> [WORK INSTRUCTIONS]
When you reach the line with "Click the chart" in the listing below, transcribe it and each line after it up to and including the line with "Click the status", exactly and with nothing else.
(DATA TO EXAMINE Opens)
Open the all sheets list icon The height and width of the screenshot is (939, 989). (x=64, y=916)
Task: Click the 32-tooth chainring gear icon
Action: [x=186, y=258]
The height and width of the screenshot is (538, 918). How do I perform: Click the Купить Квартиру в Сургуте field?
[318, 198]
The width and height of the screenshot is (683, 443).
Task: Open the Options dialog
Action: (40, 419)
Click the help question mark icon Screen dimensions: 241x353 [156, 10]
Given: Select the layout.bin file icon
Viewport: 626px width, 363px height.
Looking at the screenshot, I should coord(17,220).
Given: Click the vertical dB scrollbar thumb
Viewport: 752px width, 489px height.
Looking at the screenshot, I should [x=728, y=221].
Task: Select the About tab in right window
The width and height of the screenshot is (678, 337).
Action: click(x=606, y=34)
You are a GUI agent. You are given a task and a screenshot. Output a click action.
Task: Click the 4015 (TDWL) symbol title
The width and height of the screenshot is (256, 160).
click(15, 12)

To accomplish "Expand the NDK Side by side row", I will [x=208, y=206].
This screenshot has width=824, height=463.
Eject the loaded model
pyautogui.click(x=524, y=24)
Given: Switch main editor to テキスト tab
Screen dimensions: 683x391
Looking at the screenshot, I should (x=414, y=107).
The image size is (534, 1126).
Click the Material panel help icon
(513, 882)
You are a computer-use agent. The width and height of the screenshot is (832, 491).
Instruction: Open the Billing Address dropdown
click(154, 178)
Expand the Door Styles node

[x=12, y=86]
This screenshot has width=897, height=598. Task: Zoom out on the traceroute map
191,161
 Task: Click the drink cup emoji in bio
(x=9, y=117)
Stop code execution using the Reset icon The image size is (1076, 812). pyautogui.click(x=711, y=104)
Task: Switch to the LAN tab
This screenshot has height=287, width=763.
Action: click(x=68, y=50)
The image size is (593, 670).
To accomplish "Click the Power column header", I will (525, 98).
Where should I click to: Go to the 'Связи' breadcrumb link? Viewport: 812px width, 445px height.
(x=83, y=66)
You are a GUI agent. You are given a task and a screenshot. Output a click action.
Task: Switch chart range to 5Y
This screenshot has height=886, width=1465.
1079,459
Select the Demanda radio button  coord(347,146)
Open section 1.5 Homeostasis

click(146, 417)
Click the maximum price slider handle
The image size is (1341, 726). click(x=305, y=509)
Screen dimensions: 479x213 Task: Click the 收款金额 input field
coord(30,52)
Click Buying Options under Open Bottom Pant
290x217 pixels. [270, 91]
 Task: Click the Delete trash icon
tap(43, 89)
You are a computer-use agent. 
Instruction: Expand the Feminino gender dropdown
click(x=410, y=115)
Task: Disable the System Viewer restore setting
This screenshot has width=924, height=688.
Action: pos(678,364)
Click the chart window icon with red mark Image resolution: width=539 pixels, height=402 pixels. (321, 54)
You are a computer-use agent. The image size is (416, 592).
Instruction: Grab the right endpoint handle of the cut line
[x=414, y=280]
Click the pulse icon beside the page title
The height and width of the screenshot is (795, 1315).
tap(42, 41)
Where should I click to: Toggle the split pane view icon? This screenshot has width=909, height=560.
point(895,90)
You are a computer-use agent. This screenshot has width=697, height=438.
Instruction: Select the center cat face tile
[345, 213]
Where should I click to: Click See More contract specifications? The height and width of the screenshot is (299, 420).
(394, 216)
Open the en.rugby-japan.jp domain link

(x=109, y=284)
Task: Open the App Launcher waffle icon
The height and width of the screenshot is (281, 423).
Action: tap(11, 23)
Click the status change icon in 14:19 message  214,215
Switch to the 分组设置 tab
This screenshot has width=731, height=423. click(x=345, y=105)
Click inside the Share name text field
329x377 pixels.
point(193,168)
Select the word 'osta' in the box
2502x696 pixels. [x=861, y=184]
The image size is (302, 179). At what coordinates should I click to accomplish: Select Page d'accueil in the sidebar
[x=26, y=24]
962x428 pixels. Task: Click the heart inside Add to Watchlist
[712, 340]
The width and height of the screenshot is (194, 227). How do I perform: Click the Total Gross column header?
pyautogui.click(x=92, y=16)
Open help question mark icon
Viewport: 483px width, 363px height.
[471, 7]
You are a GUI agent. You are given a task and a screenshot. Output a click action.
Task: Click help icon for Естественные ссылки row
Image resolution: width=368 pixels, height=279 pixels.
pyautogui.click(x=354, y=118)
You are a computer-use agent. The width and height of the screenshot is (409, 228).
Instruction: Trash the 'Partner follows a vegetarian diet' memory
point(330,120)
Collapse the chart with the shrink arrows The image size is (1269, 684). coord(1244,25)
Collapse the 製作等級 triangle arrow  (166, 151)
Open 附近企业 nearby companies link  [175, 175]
(DATA TO EXAMINE Closes)
> [EXERCISE SOLUTION]
Click the chart window icon with red mark Image resolution: width=539 pixels, height=402 pixels. (321, 54)
You are a computer-use agent. The image size is (416, 592).
Instruction: Grab the right endpoint handle of the cut line
[x=414, y=280]
Click the pulse icon beside the page title
The height and width of the screenshot is (795, 1315).
tap(42, 41)
Where should I click to: Toggle the split pane view icon? This screenshot has width=909, height=560.
point(895,90)
You are a computer-use agent. This screenshot has width=697, height=438.
Instruction: Select the center cat face tile
[345, 213]
Where should I click to: Click See More contract specifications? The height and width of the screenshot is (299, 420).
(394, 216)
Open the en.rugby-japan.jp domain link

(x=109, y=284)
Task: Open the App Launcher waffle icon
The height and width of the screenshot is (281, 423).
Action: tap(11, 23)
Click the status change icon in 14:19 message  214,215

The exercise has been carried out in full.